In reply
We thank Ramasubbu for the interest in our article. They raise an important
question related to the mechanism of action of risperidone when used in combination
with serotonin reuptake inhibitors (SRIs) in refractory obsessive-compulsive
disorder (OCD). As they point out, risperidone has greater affinity for serotonin
5-HT2 receptors at lower doses, with an increasing occupancy of
dopamine D2 receptors with dosage escalation. As discussed in our
article,1 risperidone's affinity in vitro
is 20 times higher for 5-HT2A receptors than D2 receptors;
in vivo, it occupies 5-HT2A receptors at a dose 10 times lower
than it does D2 receptors.2 We
previously demonstrated, in our controlled study of haloperidol addition in
refractory patients, that D2 antagonism contributes to an antiobsessional
effect in combination with serotonin reuptake.3
In their letter, Ramasubbu suggests that upward titration of risperidone may
be required to alleviate OCD symptoms, thus emphasizing the importance of
D2 blockade. The letter refers to the study by Saxena et al,4 in which SRI-treated patients with OCD who received
an average daily dose of 2.75 mg of risperidone had a higher response rate
than those who received an average daily dose of 1.25 mg. However, the Saxena
et al study was open-label rather than double-blinded and placebo-controlled.

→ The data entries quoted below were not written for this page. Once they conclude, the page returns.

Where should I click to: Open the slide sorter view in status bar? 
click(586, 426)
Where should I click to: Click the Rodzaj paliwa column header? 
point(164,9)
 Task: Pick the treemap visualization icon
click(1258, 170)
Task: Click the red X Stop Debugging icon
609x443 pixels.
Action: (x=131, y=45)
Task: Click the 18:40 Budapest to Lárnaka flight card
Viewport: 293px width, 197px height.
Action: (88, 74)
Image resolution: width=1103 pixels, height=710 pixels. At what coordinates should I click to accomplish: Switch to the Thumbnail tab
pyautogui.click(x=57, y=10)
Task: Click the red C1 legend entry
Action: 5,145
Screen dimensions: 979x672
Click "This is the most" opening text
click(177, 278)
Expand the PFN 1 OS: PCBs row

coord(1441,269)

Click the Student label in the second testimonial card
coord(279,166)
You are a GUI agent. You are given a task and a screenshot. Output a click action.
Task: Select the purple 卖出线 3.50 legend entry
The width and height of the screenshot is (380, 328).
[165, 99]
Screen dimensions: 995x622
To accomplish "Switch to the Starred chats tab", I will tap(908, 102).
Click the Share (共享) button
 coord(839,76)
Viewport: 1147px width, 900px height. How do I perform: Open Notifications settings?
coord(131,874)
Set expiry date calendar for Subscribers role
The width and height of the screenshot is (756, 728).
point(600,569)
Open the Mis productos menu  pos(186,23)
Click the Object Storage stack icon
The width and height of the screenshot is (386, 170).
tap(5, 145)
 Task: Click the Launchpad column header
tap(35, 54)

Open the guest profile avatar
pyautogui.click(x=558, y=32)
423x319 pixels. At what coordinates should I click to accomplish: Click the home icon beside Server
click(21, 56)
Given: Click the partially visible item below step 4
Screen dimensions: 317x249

Moreover, a daily dose of 2.75 mg of risperidone remains relatively low. To
our knowledge, there have been no published open-label or controlled studies
of monotherapy, with any typical or atypical antipsychotic drug, that have
shown efficacy in treating OCD as it is currently defined. In our open-label
investigation of clozapine,5 we observed
no change in OCD symptoms in refractory patients. Thus, while D2
antagonism may be important in the treatment of OCD, the available data suggest
this to be so only in combination with an SRI.